I’m an MTA stalwart, but new transportation options can be fun. I decided to travel my path to the future chronologically, using the other new modes of getting around NYC.
That meant that near amNY’s Midtown office I picked up a Citi Bike (launched 2013). It was a straight shot east on busy 34th Street, a decent connection compared to the other option, a bus, none of which I saw on my 7 minute, 0.9 mile, 40 calorie trip. The bus lane, predictably, was sometimes clogged with trucks, and also, from time to time, me on the bike. I later learned in an email from the city Department of Transportation that traffic rules forbid bikers from the bus lane, too, even if a bus isn’t behind you. Who said disruption wasn’t messy!
At the waterfront I dismounted and bought a ticket for the NYC Ferry (est. 2017). There I ran into the typical ferry downside, a 25 minute wait for the next boat. But there were positives: the air-conditioned vessel interior, the view-full top deck, the concession stand selling Montauk beers and Clif bars, one of which I ate, experiencing the future being famishing.
We coasted across the river and prepared to meet the new modernity.
So simple: a little white golf-cart-looking contraption waited for ferry passengers, “SELF-DRIVING” in block text on the back, unobtrusive cameras and sensors poking out the sides. The Optimus Ride car (first NY public trips: 2019) had a “safety driver” and a software operator up front. “Buckle up,” said the software operator, Drew Anderson. The driver, hands cupped a few inches below the self-twirling wheel, didn’t say anything.
That first ride passed so quickly and seemingly smoothly that I almost forgot that a computer had taken my life into its digits.
“Safety’s our number one priority,” said Anderson soothingly, looking out at the road through company-branded sunglasses.
The ride had taken just a few minutes and covered around half a mile to get between the ferry landing and one of the Navy Yard’s main entrance gates, but I was too consumed to have a sense of the clock, watching the machine stop carefully at stop signs and make right turns after waiting for delivery trucks to go by, the wheel spinning on its own above the safety driver’s hands.
On subsequent rides, I sat as the car slowed for a turning Navy Yard bus, watched it veer a little to the left to avoid a pack of kids in matching orange camp shirts chaotically crowding the road. When a motorcycle at one point darted out in front, the silent driver did in fact grab the wheel and make sure we didn’t hit it. “We don’t wanna take any chances,” said Anderson.
A snafu occurred Tuesday where a car that a spokeswoman said was in manual, non-autonomous mode rolled back slightly and had a "really minor tap" with another car.
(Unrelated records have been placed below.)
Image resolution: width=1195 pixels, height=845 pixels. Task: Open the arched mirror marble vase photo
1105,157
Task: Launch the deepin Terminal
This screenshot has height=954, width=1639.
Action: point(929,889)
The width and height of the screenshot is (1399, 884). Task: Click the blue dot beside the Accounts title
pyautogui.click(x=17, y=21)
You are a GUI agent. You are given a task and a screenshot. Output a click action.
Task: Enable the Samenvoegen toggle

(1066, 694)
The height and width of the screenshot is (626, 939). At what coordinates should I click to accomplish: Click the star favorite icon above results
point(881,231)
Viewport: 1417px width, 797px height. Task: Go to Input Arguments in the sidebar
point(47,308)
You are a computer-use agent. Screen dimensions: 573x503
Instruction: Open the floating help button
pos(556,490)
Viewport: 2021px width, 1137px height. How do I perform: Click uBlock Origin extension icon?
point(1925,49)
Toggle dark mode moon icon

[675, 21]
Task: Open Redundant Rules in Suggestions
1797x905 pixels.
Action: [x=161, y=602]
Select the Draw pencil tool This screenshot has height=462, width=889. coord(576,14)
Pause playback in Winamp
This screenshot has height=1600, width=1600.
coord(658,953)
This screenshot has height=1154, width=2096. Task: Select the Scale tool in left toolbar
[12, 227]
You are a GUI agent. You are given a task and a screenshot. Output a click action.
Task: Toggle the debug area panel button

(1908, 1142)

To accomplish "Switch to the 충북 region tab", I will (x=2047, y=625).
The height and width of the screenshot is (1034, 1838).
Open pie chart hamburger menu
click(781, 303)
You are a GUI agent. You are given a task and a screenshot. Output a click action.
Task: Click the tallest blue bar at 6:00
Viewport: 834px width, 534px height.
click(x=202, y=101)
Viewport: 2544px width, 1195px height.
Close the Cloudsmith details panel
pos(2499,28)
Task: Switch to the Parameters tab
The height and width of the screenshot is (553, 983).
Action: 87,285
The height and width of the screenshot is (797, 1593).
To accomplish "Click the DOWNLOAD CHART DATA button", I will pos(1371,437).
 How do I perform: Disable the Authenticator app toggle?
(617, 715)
But onward.
The cars are operating only on Navy Yard grounds for now, but there are plenty of people eager to try out the new mode, like Sam Matamoros, an artist assistant.
“I been waiting for months,” he enthused after we shared a (safe) ride.
The 51-year-old has already cottoned on to the new ferries, which he says cut down his commute from Astoria significantly. And regarding the cars, he’s glad to be “witnessing” a moment of great technological change.
This idea of witnessing had me thinking — what comes in the chronology after autonomous vehicles? Do they change New York for the better, providing comfortable connections like the new bikes and ferries sometimes do? Do they bolster public transit and connect the world? Or if successful and embraced do they lead to more traffic, more car ownership and usage, less love for the subways, and any number of other unforeseen results?
Matamoros had an idea about that already.
“Once the cars get in the air it’ll be a different story,” he said, noting the persistent utopian dream. “It’s just a matter of time.”